Whenever one meditates on the Hollywood “Dream Factory,” it’s difficult to resist making facile jabs at its inevitable nightmares. From the ground up, these include the fact that the entire place is paved, as if it were hermetically sealed the way that nuclear test sites are capped with cement to prevent glow-in-the-dark weeds from sprouting. On top of this artificial crust is the traffic – an endless, sputtering circuit of automotive free radicals, each going in its own direction, which, at any given moment, will also happen to be your direction. No matter where you’re going, don’t even consider tugging your turn signal remotely verso. Of the two hard and fast-rules in Los Angeles, “Never try to make a left turn,” comes right after “Never put your own money into a movie,” though the first is generally more costly. Many have joked that working in the entertainment industry can cost you your soul, but making a left in Los Angeles can cost you your life. I suppose the thinking goes that to yield to a left-turner is to forfeit one’s place in the order of the cosmos, thus thwarting one’s dreams and ambitions as the left-turning interloper assumes your spot on the way to “Making It.” Thus, the average Los Angeles commuter would just as soon T-bone you than let you in.
Mercifully, this didn’t happen to me on a recent FilmArt3 business trip to my former stomping grounds (though I grew up in Lumaville, the stink of L.A. persists on me the way cologne leaves its olfactory whispers in an old coat). I also avoided the lethal freeways that cinch L.A. to the craggy Malibu coast with great ribbons of concrete. I stayed on the surface streets, which is probably why I kept getting lost. Or rather, kept getting my father, my boss and my old screenwriting partner lost due to my slipshod navigation of Los Angeles’ dreamlike landscape. Why all three of these passengers were with me is too complicated to explain in this space. Suffice it to say, the terrain of Los Angeles is surreal enough – endless strip malls, punctuated by sudden spikes of high rises and the occasional mega-studio – but traveling with that particular confluence of personalities had all the hallucinatory hallmarks of Freudian dream analysis. Because I can’t find my way out (or even into) a paper bag, I got us lost no fewer than five times. We made dozens of switchbacks and covered so much weird territory attempting to backtrack (while not turning left), I’m surprised that some intelligence bureau or other didn’t peg us as “people of interest.” If you mapped our progress with global position system you would see that our travels spelled “Hopeless.” And we accomplished this while avoiding the cursive S’s of the lethal 405 and 10 freeways.

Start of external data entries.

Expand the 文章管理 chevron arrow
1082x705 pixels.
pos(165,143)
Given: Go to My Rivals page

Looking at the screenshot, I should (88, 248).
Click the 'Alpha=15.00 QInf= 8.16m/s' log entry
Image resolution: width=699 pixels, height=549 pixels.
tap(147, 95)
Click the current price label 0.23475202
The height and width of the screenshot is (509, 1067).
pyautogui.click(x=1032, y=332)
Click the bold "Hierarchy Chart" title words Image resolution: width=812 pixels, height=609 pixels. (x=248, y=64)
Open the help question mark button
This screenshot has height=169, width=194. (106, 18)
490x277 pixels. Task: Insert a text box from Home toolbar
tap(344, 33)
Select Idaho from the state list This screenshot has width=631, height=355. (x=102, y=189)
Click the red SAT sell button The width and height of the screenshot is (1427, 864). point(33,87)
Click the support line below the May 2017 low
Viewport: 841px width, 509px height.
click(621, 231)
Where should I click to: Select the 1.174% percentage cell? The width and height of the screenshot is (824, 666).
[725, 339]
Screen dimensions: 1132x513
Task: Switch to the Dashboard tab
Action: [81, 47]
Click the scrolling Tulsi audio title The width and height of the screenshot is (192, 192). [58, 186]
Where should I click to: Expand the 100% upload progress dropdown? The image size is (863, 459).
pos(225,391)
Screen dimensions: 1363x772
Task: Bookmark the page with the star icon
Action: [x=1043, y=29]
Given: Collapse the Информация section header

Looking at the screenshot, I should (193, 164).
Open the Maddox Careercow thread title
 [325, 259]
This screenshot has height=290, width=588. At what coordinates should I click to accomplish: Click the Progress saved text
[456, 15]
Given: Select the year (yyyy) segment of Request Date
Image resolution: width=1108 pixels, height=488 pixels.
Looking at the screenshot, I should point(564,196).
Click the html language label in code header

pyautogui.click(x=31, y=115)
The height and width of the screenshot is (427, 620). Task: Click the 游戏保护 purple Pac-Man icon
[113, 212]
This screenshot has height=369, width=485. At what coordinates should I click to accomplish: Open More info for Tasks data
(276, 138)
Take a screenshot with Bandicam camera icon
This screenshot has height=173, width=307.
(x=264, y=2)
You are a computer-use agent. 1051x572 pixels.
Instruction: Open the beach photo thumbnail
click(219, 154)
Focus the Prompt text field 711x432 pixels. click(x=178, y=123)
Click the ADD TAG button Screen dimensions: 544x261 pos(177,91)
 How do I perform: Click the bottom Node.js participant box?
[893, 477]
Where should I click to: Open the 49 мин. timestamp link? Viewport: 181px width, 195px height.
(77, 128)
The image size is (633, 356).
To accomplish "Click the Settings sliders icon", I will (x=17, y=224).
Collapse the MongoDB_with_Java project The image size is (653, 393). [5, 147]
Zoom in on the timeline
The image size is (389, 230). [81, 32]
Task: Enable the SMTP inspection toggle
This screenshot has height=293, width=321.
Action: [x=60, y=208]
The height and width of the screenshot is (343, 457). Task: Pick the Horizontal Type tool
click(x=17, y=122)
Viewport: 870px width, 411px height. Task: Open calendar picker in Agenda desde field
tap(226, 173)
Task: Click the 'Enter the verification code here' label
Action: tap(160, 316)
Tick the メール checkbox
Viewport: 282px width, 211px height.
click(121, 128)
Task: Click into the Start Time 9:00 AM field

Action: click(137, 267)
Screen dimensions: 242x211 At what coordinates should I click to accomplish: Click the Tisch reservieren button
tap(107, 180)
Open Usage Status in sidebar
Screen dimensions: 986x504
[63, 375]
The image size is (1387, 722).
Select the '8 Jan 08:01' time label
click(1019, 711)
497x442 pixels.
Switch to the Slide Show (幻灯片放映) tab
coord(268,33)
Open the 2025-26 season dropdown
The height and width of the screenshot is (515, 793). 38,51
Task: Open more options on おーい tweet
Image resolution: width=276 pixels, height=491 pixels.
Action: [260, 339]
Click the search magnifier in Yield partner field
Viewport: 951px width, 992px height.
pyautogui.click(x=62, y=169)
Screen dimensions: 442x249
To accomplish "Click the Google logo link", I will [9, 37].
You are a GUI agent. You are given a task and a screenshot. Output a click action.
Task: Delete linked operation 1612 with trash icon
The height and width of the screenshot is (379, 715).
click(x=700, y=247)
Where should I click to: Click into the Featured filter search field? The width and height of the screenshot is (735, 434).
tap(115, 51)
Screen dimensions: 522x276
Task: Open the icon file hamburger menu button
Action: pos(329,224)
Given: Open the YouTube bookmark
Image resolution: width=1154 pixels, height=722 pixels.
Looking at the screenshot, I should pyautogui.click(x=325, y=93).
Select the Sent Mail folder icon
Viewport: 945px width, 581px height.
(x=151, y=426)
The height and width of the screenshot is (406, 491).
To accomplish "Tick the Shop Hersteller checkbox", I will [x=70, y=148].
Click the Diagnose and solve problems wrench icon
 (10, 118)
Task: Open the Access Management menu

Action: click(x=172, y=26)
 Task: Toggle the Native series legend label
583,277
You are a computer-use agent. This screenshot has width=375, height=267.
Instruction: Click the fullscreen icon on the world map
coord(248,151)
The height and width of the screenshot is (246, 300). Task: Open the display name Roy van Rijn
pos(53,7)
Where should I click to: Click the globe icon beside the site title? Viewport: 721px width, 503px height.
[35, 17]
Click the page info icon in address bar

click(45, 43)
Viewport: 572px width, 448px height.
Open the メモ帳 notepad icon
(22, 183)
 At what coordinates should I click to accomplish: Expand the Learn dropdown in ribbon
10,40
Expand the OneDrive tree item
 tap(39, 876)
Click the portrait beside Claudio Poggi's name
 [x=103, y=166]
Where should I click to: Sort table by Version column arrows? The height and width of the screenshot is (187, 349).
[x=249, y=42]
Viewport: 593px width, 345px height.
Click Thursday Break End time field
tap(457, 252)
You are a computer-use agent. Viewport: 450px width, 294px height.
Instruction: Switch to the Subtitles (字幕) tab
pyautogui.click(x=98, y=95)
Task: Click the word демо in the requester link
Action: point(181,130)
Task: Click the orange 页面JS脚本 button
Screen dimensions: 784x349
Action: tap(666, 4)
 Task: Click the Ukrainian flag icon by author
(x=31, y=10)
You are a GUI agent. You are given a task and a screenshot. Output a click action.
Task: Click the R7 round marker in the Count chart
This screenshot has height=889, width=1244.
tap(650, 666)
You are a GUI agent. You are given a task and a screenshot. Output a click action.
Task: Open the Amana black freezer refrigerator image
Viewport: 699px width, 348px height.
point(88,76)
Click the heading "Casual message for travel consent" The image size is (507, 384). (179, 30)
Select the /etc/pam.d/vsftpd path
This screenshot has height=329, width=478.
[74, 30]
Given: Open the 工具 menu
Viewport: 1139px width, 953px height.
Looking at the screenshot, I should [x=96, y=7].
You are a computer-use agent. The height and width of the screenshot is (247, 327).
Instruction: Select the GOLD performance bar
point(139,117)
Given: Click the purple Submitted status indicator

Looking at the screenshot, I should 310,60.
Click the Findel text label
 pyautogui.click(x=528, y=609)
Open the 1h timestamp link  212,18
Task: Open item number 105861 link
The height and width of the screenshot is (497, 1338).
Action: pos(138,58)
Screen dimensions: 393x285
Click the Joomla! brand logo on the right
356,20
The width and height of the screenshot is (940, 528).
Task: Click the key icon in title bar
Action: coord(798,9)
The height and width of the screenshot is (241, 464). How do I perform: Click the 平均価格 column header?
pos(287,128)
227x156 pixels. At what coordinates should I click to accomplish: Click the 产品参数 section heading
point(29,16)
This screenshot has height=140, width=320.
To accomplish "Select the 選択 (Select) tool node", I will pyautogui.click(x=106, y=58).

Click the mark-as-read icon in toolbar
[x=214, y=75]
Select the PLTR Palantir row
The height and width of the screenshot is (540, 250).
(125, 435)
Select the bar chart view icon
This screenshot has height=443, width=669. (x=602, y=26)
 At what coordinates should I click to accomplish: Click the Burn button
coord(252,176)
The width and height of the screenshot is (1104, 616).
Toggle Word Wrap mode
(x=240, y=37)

The 405, which slows to a crawl anytime anyone has to be anywhere remotely on time, kills through shear tedium. Years come off one’s life in inverse proportion to the miles that are not accumulating on the odometer. The 10, on the other hand, is where Los Angeles drivers challenges land-speed records and is to be avoided unless one has undergone combat-driving training. In Northern California, when one signals one’s intention to, say, merge into the right lane, the driver nearest you in that lane, sees this, yields and let’s you enter the lane in front of him. In Southern California., they do the opposite. You signal, they appear to ignore you and speed up. The idea is that they’re making room for you BEHIND them. What’s to prevent the driver in back of them from speeding up as well, thus eclipsing your window? Nothing. They’re trying to kill you. This, among other reasons, is why you will never hear my complaining that you can’t turn left from First St. West to West Napa when facing north. It’s far worse when you’re facing southern California.